Carrot Cake Cookies are soft and chewy cake-like cookies with a delicious homemade cream cheese glaze on top. These cookies taste just like carrot cake but in cookie form — warmly spiced with classic flavors and obviously full of carrots and walnuts.
For the carrot cake cookies:
- 2 ¾ cup (330 grams) all-purpose flour
- 1/2 cup (45 grams) quick oats
- 1 teaspoon baking soda
- 1 teaspoon salt
- 1 ½ teaspoon cinnamon
- 1/2 teaspoon ground ginger
- 1/4 teaspoon cloves
- 1/4 teaspoon nutmeg
- 1 cup (227 grams) unsalted butter, softened
- 3/4 cup (150 grams) white sugar
- 3/4 cup (165 grams) brown sugar
- 2 large eggs
- 2 teaspoon vanilla
- 1 ¼ cup (130 grams) shredded carrots (about 2-3 medium-sized carrots)
- 1/2 cup (55 grams) chopped walnuts
For the cream cheese frosting:
- ½ block of cream cheese (1/2 cup or 125 grams), softened
- 1/4 cup (57 grams) unsalted butter, softened
- 3 cups (360 grams) confectioners’ sugar
- 1 teaspoon vanilla
- 1/4 cup (27 grams) finely chopped walnuts (for garnish)
Make the carrot cake cookies:
- Preheat the oven the 350°F, and prepare 3 large half sheet baking sheets with silicone baking mats or parchment paper. You can also just prepare one and bake these cookies in batches.
- In a medium mixing bowl, add flour, oats, baking soda, salt, cinnamon, ginger, cloves, and nutmeg. Whisk until well combined, then set aside.
- In a large mixing bowl, add the butter, white sugar, and brown sugar. Using a hand mixer (or stand mixer), beat them together until the mixture looks light and fluffy, and slightly paler, about 3 minutes.
- Add in the eggs and vanilla, and beat again until well-combined. Add in the carrots, and beat once again until fully incorporated.
- Add the dry ingredients into the wet ones, and beat until just combined. Use a spatula to fold in the chopped walnuts.
- Using a medium cookie scoop to scoop the cookie batter onto the 3 prepared cookie sheets. You should be able to fir about 7-8 per sheet, spacing the cookies 2-inches apart.
- Place into the oven to bake for 11-14 minutes, or until an inserted toothpick comes out clean (if baking in batches, your cooking time will be closer to 11).

__Dataset section__.
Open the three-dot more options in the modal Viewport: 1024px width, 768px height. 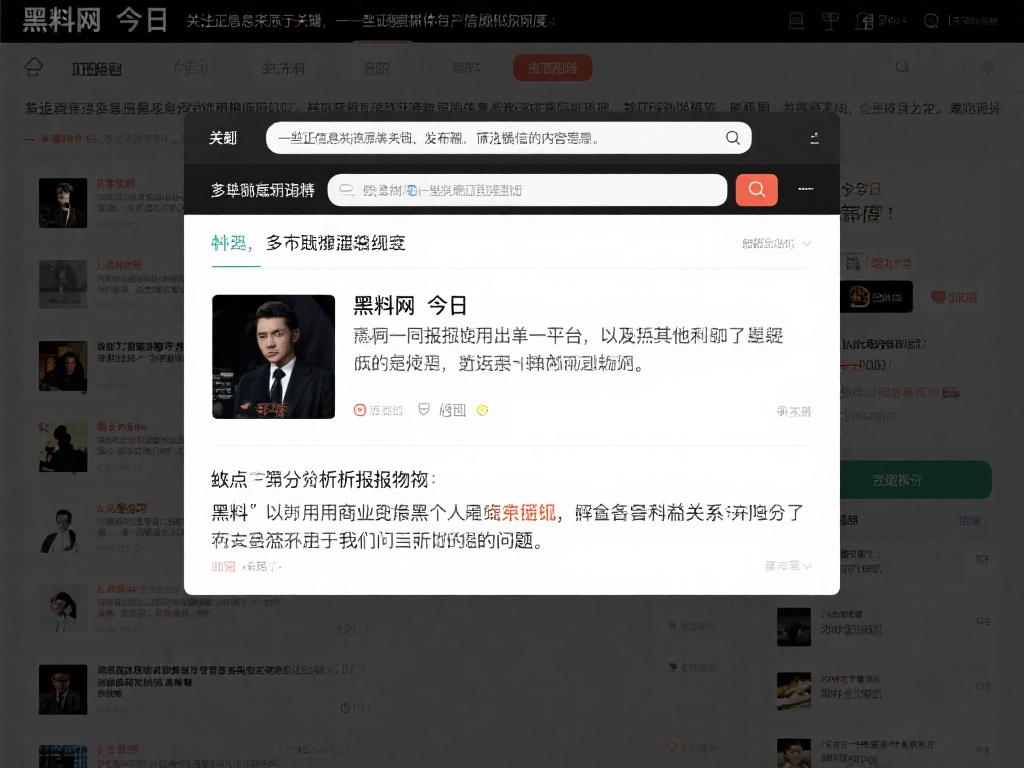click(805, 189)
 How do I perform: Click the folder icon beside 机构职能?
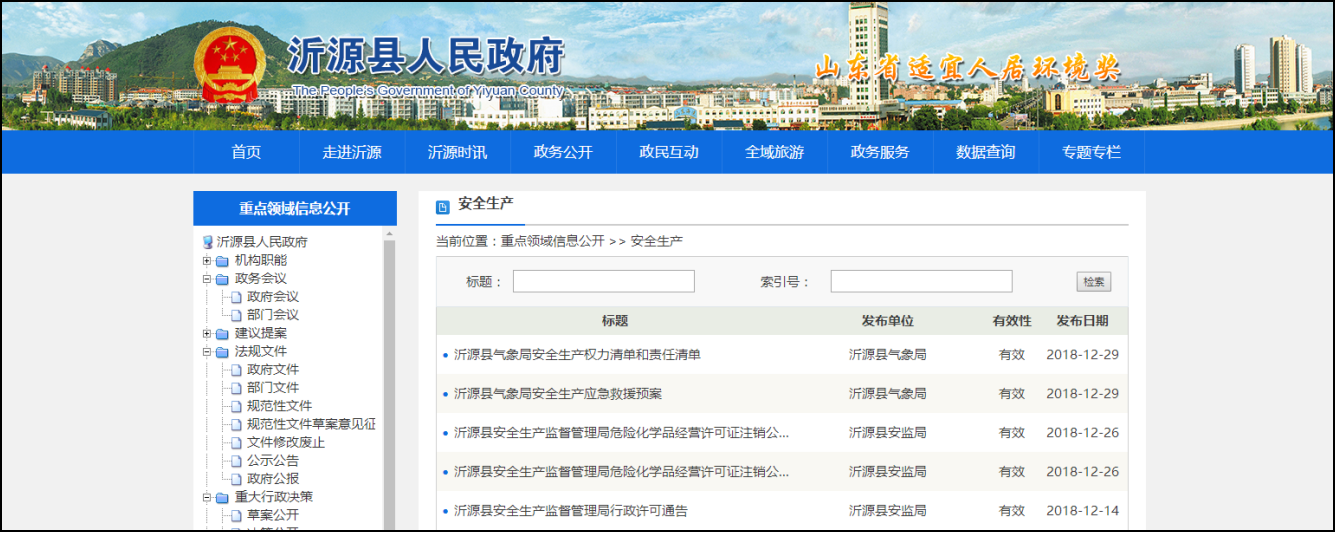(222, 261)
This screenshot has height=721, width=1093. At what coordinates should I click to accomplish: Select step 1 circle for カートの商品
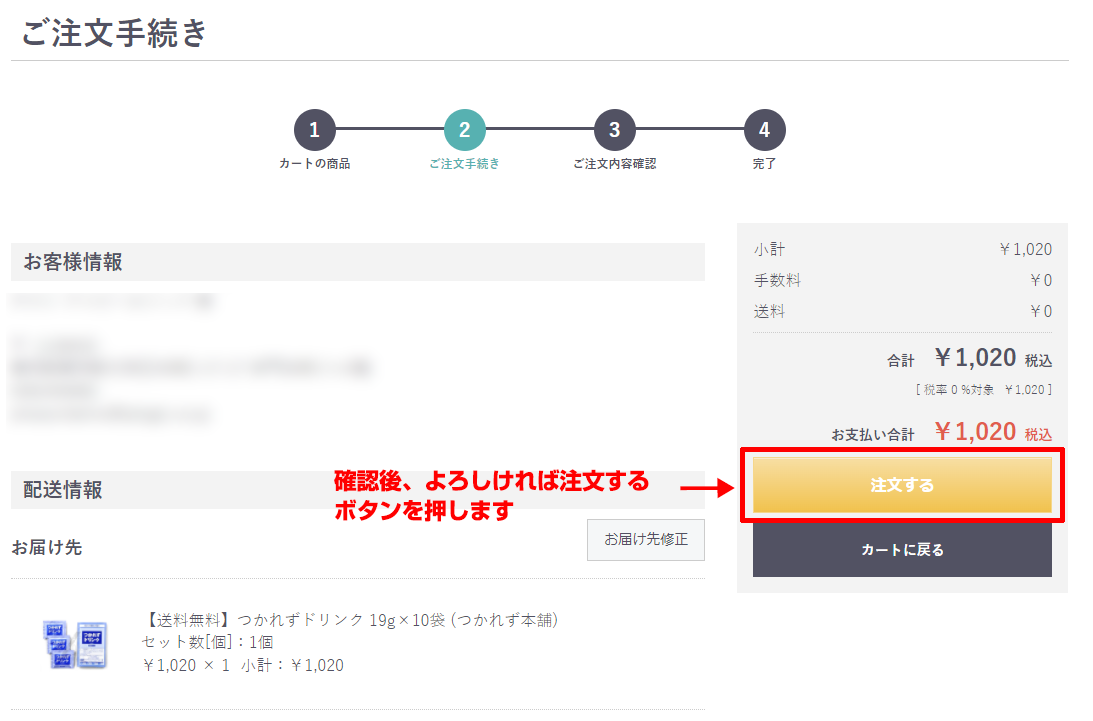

__Written task 1__.
Echo the carrot cake cookie recipe word for word, covering the stretch from "Make the carrot" through "about 3 minutes.".
__Written task 2__.
Proceed with the carrot cake cookie recipe, writing on from its last sentence.

__Response 1__.
Make the carrot cake cookies:
- Preheat the oven the 350°F, and prepare 3 large half sheet baking sheets with silicone baking mats or parchment paper. You can also just prepare one and bake these cookies in batches.
- In a medium mixing bowl, add flour, oats, baking soda, salt, cinnamon, ginger, cloves, and nutmeg. Whisk until well combined, then set aside.
- In a large mixing bowl, add the butter, white sugar, and brown sugar. Using a hand mixer (or stand mixer), beat them together until the mixture looks light and fluffy, and slightly paler, about 3 minutes.

__Response 2__.
- Allow the cookies to cool completely on a wire cooling rack fully before topping with frosting.
Make the cream cheese frosting:
- In a medium mixing bowl and a hand mixer (or stand mixer), beat the cream cheese and butter together until smooth and fluffy, about 2 minutes.
- Add in the confectioners sugar and beat until fully combined. Add vanilla and beat again for 1-2 minutes.
- Using an small offset spatula, spread 1-2 tablespoons of frosting onto each cooled cookie. Sprinkle with finely chopped walnuts to garnish.
How to store: Store leftover carrot cake cookies (unglazed) in an airtight container at room temperature for up to 1 week. Once glazed, these carrot cookies will need to stored in the refrigerator because of the cream cheese in the glaze. Store them for up to 1 week in the fridge.
How to freeze: Freeze carrot cookies in an airtight container or freezer bag for up to 3 months. If possible, it is best to freeze them before icing. Then, when ready to eat, allow the cookie to thaw overnight in the refrigerator and add the cream cheese glaze before serving.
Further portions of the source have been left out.